[Task data]
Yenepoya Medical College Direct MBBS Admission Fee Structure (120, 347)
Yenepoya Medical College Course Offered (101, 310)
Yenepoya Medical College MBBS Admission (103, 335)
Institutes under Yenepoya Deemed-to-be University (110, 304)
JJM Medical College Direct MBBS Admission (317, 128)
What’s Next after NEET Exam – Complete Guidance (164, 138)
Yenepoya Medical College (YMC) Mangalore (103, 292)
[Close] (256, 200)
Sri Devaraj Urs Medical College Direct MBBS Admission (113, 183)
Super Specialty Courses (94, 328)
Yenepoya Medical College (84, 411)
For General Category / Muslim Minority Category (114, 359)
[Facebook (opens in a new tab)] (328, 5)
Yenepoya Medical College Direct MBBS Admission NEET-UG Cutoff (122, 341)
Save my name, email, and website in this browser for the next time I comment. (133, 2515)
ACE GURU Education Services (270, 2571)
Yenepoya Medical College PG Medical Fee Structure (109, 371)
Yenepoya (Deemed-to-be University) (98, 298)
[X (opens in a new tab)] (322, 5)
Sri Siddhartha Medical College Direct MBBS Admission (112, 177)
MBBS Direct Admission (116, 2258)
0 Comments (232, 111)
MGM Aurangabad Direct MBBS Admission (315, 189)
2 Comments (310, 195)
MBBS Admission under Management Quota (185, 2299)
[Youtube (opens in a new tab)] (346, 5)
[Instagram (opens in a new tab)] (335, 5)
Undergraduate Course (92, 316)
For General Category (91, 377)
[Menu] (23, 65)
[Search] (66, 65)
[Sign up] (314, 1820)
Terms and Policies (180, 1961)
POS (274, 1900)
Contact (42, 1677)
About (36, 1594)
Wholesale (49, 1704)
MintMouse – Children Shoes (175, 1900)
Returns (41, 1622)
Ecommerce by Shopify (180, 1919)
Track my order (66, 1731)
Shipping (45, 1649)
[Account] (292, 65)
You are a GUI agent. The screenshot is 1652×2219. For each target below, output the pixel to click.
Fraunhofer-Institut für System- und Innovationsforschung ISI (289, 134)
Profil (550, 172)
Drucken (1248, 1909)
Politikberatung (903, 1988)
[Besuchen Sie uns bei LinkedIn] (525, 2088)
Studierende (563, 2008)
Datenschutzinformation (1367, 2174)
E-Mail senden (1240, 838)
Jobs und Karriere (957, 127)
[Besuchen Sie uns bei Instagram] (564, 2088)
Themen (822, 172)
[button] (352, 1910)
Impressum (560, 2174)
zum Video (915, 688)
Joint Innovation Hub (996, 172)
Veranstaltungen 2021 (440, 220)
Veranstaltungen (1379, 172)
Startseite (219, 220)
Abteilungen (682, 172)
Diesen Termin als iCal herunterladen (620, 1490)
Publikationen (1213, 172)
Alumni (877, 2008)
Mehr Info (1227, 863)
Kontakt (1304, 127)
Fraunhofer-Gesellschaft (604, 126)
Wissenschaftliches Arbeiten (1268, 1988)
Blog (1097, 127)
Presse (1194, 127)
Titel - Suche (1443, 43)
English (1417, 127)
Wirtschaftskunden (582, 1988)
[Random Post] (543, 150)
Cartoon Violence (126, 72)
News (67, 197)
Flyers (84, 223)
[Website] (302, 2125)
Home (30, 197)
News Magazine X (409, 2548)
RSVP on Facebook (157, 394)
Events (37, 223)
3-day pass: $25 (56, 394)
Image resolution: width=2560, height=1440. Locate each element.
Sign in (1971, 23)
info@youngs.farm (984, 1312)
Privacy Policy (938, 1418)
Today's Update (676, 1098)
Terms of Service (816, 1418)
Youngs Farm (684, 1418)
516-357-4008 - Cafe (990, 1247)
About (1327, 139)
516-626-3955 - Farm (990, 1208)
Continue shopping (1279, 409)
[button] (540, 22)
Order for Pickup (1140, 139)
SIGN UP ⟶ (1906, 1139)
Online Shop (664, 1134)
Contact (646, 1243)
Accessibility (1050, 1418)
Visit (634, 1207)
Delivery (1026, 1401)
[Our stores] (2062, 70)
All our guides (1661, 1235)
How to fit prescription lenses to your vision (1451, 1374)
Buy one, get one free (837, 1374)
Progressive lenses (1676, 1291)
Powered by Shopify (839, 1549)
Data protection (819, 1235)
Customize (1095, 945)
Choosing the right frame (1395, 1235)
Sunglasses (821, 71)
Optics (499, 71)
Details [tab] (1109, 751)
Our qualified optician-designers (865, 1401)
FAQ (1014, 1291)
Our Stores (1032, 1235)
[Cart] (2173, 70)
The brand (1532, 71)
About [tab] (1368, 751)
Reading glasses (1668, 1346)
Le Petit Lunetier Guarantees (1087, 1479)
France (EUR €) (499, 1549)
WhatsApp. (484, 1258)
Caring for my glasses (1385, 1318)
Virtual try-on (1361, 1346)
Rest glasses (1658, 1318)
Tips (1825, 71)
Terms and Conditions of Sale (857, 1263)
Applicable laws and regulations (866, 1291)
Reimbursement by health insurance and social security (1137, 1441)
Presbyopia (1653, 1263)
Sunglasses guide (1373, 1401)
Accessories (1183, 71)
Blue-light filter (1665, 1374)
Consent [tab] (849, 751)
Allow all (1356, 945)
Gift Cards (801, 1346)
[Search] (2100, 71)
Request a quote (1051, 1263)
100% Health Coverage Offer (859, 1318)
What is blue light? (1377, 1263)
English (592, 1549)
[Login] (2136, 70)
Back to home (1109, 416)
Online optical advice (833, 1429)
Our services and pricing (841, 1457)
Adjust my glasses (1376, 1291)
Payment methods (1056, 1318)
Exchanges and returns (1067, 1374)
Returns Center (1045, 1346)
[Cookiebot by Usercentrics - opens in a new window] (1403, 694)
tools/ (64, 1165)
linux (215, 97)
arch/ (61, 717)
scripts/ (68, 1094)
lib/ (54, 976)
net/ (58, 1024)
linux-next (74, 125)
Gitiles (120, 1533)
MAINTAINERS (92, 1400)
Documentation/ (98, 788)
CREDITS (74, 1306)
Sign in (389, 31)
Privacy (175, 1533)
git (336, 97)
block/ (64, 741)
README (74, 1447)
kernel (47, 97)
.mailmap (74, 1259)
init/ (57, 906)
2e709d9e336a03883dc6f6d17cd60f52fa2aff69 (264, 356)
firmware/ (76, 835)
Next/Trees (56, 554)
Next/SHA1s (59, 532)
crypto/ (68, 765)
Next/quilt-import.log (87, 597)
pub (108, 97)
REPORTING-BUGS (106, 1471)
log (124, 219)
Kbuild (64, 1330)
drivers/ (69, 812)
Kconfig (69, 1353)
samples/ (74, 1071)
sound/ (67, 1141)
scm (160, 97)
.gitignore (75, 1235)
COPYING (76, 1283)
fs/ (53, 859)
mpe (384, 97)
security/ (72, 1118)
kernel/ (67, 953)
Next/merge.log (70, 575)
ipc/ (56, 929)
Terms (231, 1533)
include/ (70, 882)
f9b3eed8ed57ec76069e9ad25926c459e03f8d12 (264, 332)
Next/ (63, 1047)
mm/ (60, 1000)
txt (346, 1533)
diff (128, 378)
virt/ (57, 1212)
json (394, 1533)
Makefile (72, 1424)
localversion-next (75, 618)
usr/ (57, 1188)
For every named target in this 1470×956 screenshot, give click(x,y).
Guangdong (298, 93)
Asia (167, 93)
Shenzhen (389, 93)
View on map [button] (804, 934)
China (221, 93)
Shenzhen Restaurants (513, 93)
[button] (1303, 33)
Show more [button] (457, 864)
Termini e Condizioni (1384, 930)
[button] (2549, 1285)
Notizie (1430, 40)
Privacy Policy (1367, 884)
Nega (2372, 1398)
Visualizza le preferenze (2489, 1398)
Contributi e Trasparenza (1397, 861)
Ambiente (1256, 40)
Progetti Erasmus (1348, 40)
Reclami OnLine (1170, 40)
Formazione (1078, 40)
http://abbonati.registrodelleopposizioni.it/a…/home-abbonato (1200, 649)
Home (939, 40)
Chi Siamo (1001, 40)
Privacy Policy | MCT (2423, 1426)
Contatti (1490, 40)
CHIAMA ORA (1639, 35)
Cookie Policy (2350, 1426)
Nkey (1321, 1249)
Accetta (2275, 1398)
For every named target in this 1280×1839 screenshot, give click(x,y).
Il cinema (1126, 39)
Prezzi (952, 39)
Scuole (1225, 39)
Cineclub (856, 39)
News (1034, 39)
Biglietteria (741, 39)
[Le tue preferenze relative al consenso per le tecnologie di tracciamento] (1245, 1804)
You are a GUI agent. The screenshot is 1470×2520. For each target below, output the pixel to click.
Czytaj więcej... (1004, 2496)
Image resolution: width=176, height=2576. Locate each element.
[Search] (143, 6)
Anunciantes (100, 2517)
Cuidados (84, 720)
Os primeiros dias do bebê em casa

[Aim of the task] Once you reach the line containing "[Close] (256, 200)", include it and stop; until then, reproduce each line of the listing from its start exactly.

[Output of the exercise]
Yenepoya Medical College Direct MBBS Admission Fee Structure (120, 347)
Yenepoya Medical College Course Offered (101, 310)
Yenepoya Medical College MBBS Admission (103, 335)
Institutes under Yenepoya Deemed-to-be University (110, 304)
JJM Medical College Direct MBBS Admission (317, 128)
What’s Next after NEET Exam – Complete Guidance (164, 138)
Yenepoya Medical College (YMC) Mangalore (103, 292)
[Close] (256, 200)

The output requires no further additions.